Sobreviventes de um mundo mutante

. 12 junho 2008


Diferentemente da vida de heróis do “X-Men”, o mundo mágico onde as crianças nascem com habilidades super-humanas e as desenvolvem gradativamente, adaptando-as, garotos e garotas soropositivas crescem envoltas em círculos sociais que anulam os seus poderes. Assim como no desenho animado, o homem comum tem uma grande desconfiança e um intenso medo desses jovens que são considerados como "mutantes", uma ameaça, e, muitas vezes, são excluídos.

A segregação social imposta aos soropositivos é a mesma vivenciada por P. S., de 7 anos, que sonha em ser advogado. Na hora do lazer ou aos domingos, sem ter para onde ir, por conta do desemprego dos pais, ele liga a TV da pequena casa onde mora e assiste aos desenhos animados de seus super-heróis preferidos. “Os do bem ficam em um lugar diferente porque as outras pessoas pensam que são do mal”, comenta P. S. sobre os personagens do desenho animado.

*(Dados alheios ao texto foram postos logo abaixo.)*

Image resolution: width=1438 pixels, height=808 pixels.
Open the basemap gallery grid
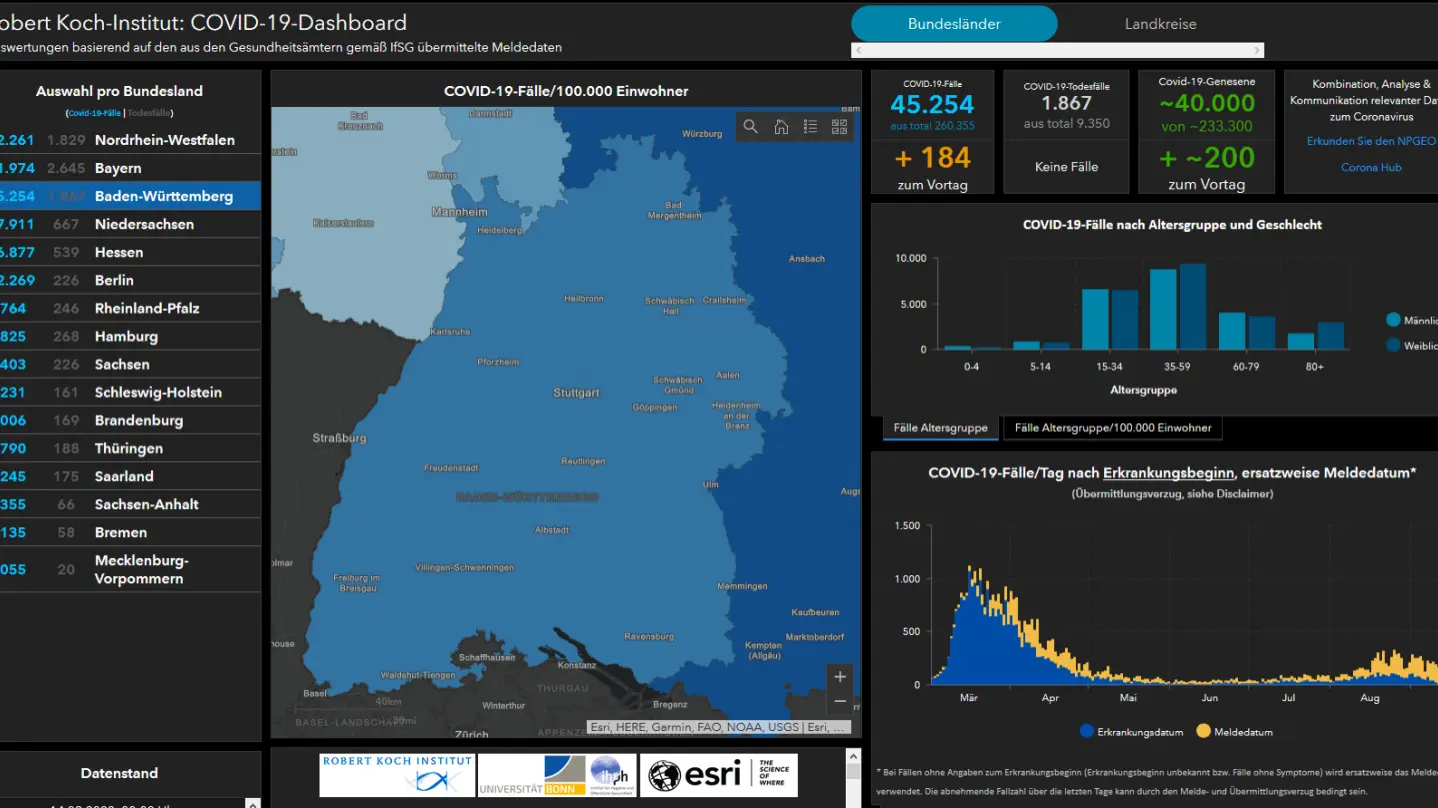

Bem mais resistente que o pássaro preso na gaiola que fica pendurada na parede da sala em casa, P. S. preserva a alegria de criança, sorri, brinca, corre descalço pelos cômodos e mostra interesse em fazer os afazeres didáticos da escola. Talvez ele ainda não saiba, mas já escapou de estatísticas assustadoras. De acordo com o Fundo das Nações Unidas para a Infância, em 2002, mais de 4,3 milhões de pessoas morreram de AIDS e este número inclui meio milhão de crianças. Também é alto o número de órfãos. Projeções do UNICEF indicam que em 2010, mais de 20 milhões de crianças com menos de 14 anos terão perdido um dos pais ou mesmo os dois.


Dados do Centro de Informações em DST/HIV/AIDS (CIDA), em Juazeiro, revelam que há um abismo que separa o atendimento psicológico do acompanhamento médico. Muitas vezes, a falta de informação faz com que os pais ou responsáveis resistam a certos programas de acompanhamento voltados para as crianças soropositivas. O excesso de proteção gera um mundo paralelo na cabeça dos jovens, ao tempo que contradiz toda preocupação com o futuro desses meninos e meninas, causando seqüelas e reafirmando a discriminação.


Os registros do CIDHA contabilizam 21 crianças expostas ao vírus HIV. Desse total, sete estão próximas do que chamam de soronegativar, ou seja, quando se constata a inexistência total do vírus no organismo do indivíduo. O Centro ainda aponta três crianças e um adolescente com AIDS, todos de famílias com índices de longevidade, educação e renda baixos. Um fator chama atenção: esses jovens não se rendem frente às dificuldades com que se deparam, porém, não deixam de se sentirem privados, até mesmo pelos próprios pais, de freqüentar certos lugares.


Assistente Social e uma das integrantes da equipe multidisciplinar do programa municipal, Célia Cristina Félix, critica a ausência da família que convive com a situação e não se empenha na busca do debate pelo bem-estar dos jovens dependentes. Para ela, é preciso trabalhar a criança desde a barriga da mãe. Reacender e apoiar movimentos que apresentem campanhas alternativas para o problema. “Acredito que a mídia divulga o que é mais conveniente expor naquele momento”, protestou.